Aired May 28, 2003 - 20:20   ET

THIS IS A RUSH TRANSCRIPT. THIS COPY MAY NOT BE IN ITS FINAL FORM AND MAY BE UPDATED.

ANDERSON COOPER, CNN ANCHOR: First up, the 6:00 a.m. hour Eastern time. That is when Amnesty International released its annual human rights report and took a shot at the U.S. and its war on terror.
CNN's State Department correspondent, Andrea Koppel, reports.

(BEGIN VIDEOTAPE)

ANDREA KOPPEL, CNN STATE DEPARTMENT CORRESPONDENT (voice-over): The U.S. may have won the war in Iraq, but Amnesty International says in 2002 the U.S. lost the battle for human rights.

WILLIAM SCHULZ, AMNESTY INTERNATIONAL: The Bush administration, while it was occupied spending billions to dethrone Saddam Hussein, failed to condemn or thwart other dictators and rebels who wreaked havoc on millions.

RICHARD BOUCHER, STATE DEPT. SPOKESMAN: We reject any criticism, any allegations that our human rights efforts have diminished.

KOPPEL: As proof of U.S. neglect, the Amnesty report cites a number of what it calls "forgotten conflicts," in Colombia, Democratic Republic of Congo, Nepal and the Ivory Coast.

In the Ivory Coast, Amnesty alleges that despite abductions, assassinations, rape, torture, and the displacement of thousands of people the U.S. played politics.

SCHULZ: In what can only be characterized as petulance the Bush administration vented its displeasure with France for its opposition to military action in Iraq by opposing an increase in the level of the French-led U.N. peacekeeping effort in Ivory Coast.
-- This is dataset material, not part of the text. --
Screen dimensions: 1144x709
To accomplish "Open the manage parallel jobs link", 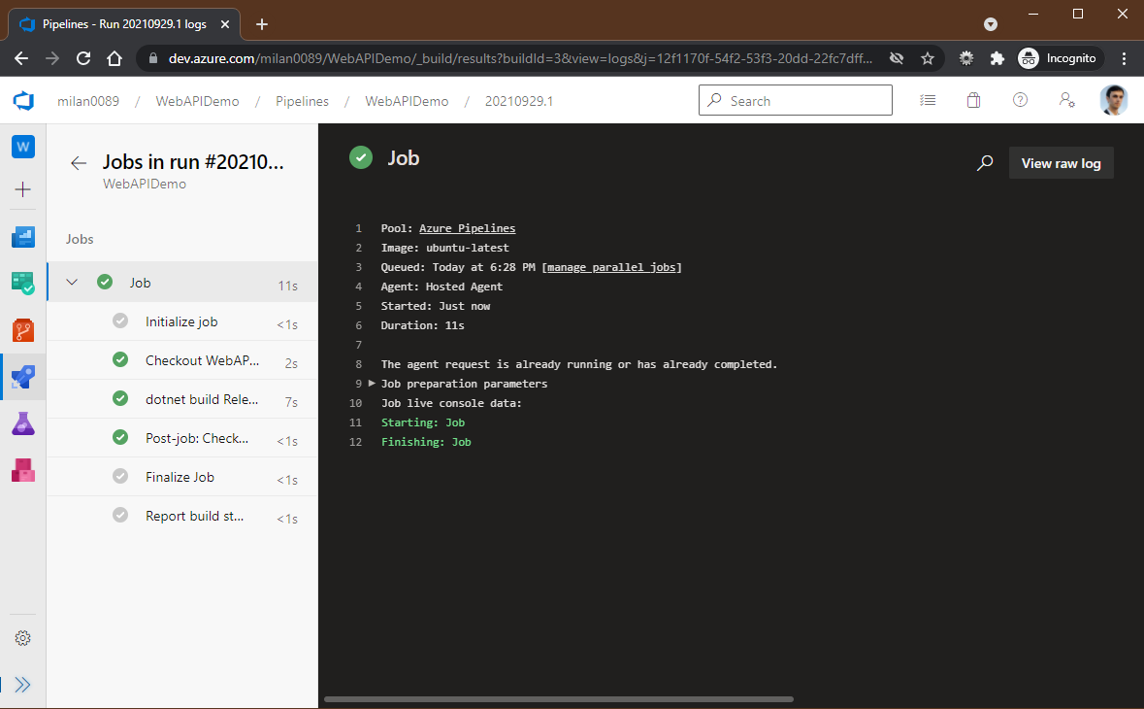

KOPPEL: On the flip side, the report also suggests the U.S. has rewarded some countries that Amnesty claims have spotty human rights, like the Philippines, because they did support the war in Iraq.
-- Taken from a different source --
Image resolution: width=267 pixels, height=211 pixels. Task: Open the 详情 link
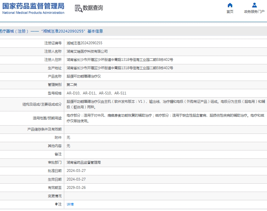[70, 204]
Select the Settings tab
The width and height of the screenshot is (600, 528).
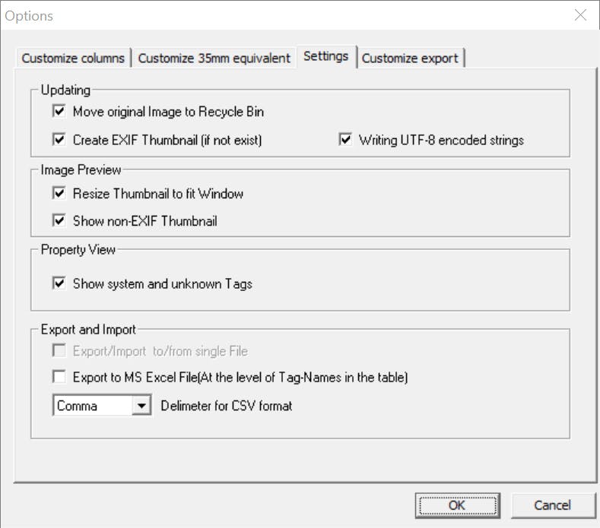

Just last week, President Bush announced the U.S. Plans to provide Manila $95 million in military aid.

Another Amnesty allegation -- using the war on terror as camouflage, the U.S. has turned a blind eye to human rights abuses abroad, in places like Chechnya, where Russia is fighting a civil war; and at home, where thousands of Arabs and Muslims were forced to register with the INS, and in Guantanamo Bay, Cuba, where more than 600 detainees from the war in Afghanistan continue to be held without charge or legal representation.

The White House rejected the criticism out of hand.

ARI FLEISCHER, WHITE HOUSE PRESS SECY.: Prisoners in Guantanamo are being treated humanely. They're receiving medical care. They're receiving food. They're receiving far better treatment than they received in the life that they were living previously.

(END VIDEOTAPE)

KOPPEL: The bottom line, according to Amnesty International, is that the U.S.-led war on terror, far from making the world safer, has actually made it a more dangerous place for compromising human rights around the globe -- Anderson.

COOPER: Andrea Koppel, thanks very much tonight.